Track: Stream Processing In The Modern Age

Location: Bayview AB

Day of week:

Stream processing pipelines have become essential to building engaging experiences on the web today. Whether you enjoy personalized news feeds on LinkedIn and Facebook, profit from near real time updates to search engines and recommender systems, or benefit from near-realtime fraud detection on a lost or stolen credit card, you have come to rely on the fruits of stream processing as an end user. As a ops-focused engineer, you may employ stream processing to understand complex call trees in your microservice-based infrastructure with the aim to eliminate redundant system load or improve mobile and web application performance. As an business analyst, you may want to execute a SQL query on a live stream of data to reveal some insights. Come learn about interesting applications of stream processing as well as recent advances in the field.

Track Host: Tyler Akidau

Engineer @Google & Founder/Committer on Apache Beam

Tyler Akidau is a senior staff software engineer at Google Seattle. He leads technical infrastructure’s internal data processing teams in Seattle (MillWheel & Flume), is a founding member of the Apache Beam PMC, and has spent the last seven years working on massive-scale data processing systems. Though deeply passionate and vocal about the capabilities and importance of stream processing, he is also a firm believer in batch and streaming as two sides of the same coin, with the real endgame for data processing systems the seamless merging between the two. He is the author of the 2015 Dataflow Model paper, the Streaming 101 and Streaming 102 articles, and the upcoming Streaming Systems book. His preferred mode of transportation is by cargo bike, with his two young daughters in tow.

Custom, Complex Windows @Scale Using Apache Flink

100 Million members in over 190 countries leads to more than 1 Trillion events and 3 PB of data flowing through Netflix’s real-time data infrastructure each day. We’ve built a data pipeline in the cloud that reliably collects and routes these events to a variety of sinks. The data in these events are are used in several ways; from personalizing the customer experience to business intelligence.

The windowing capabilities offered by most stream processing engines are limited to aligned windows of a fixed duration. However, many real-world event processing use cases don’t fit this rigid structure, resulting in awkward processing pipelines. There haven’t been good alternatives, until recently that is. Apache Flink* offers a rich Window API that supports implementing unaligned windows of varying duration. In this talk, Matt Zimmer will discuss using this API to aggregate events into windows customized along varying definitions of a session. He will talk about implementation details such as:

Handling out-of-order events
Limiting state build-up while aggregating a subset of events from an event stream
Periodically emitting early results
Creating windows bounded by a type of event

Attendees will leave this talk with practical techniques and knowledge to implement their own custom windows in Apache Flink.

* Apache Flink (https://flink.apache.org/) is an open-source stream processing framework for distributed, high-performing, always-available, and accurate data streaming applications.
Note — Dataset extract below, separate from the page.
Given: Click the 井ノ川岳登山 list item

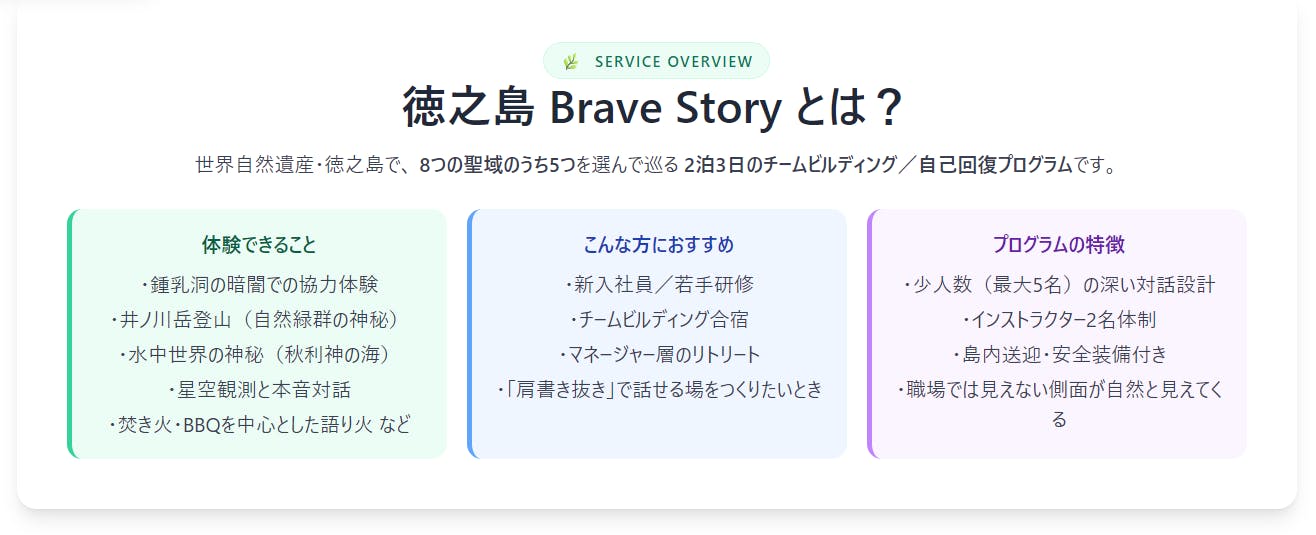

Matt Zimmer, Real-time Data Infrastructure Senior Engineer @Netflix

Predictive Datacenter Analytics With Strymon

A modern enterprise datacenter is a complex, multi-layered system whose components often interact in unpredictable ways. Yet, to keep operational costs low and maximize efficiency, we would like to foresee the impact of changing workloads, updating configurations, modifying policies, or deploying new services.

In this talk, I will share our research group’s ongoing work on Strymon: a system for predicting datacenter behavior in hypothetical scenarios using queryable online simulation. Strymon leverages existing logging and monitoring pipelines of modern production datacenters to ingest cross-layer events in a streaming fashion and predict possible effects of such events in what-if scenarios. Predictions are made online by simulating the hypothetical datacenter state alongside the real one. Driven by a real-use case from our industrial partners, I will highlight the challenges we are facing in building Strymon to support a diverse set of data representations, input sources, query languages, and execution models.

Finally, I will share our initial design decisions and give an overview of Timely Dataflow; a high-performance distributed streaming engine and our platform of choice for Strymon’s core implementation.

Vasia Kalavri, PMC Member of Apache Flink (Core Developer Graph Processing API) & Postdoctoral researcher at the ETH Zurich Systems group

Streaming SQL Foundation: Why I ❤ Streams+Tables

What does it mean to execute robust streaming queries in SQL? What is the relationship of streaming queries to classic relational queries? Are streams and tables the same thing conceptually, or different? And how does all of this relate to the programmatic frameworks like we’re all familiar with? This talk will address all of those questions in two parts.

First, we’ll explore the relationship between the Beam Model (as described in The Dataflow Model paper and the Streaming 101 and Streaming 102 blog posts) and stream & table theory (as popularized by Martin Kleppmann and Jay Kreps, amongst others, but essentially originating out of the database world). It turns out that stream & table theory does an illuminating job of describing the low-level concepts that underlie the Beam Model.

Second, we’ll apply our clear understanding of that relationship towards explaining what is required to provide robust stream processing support in SQL. We’ll discuss concrete efforts that have been made in this area by the Apache Beam, Calcite, and Flink communities, compare to other offerings such as Apache Kafka’s KSQL and Apache Spark’s Structured streaming, and talk about new ideas yet to come.

In the end, you can expect to have a much better understanding of the key concepts underpinning data processing, regardless of whether that data processing batch or streaming, SQL or programmatic, as well as a concrete notion of what robust stream processing in SQL looks like.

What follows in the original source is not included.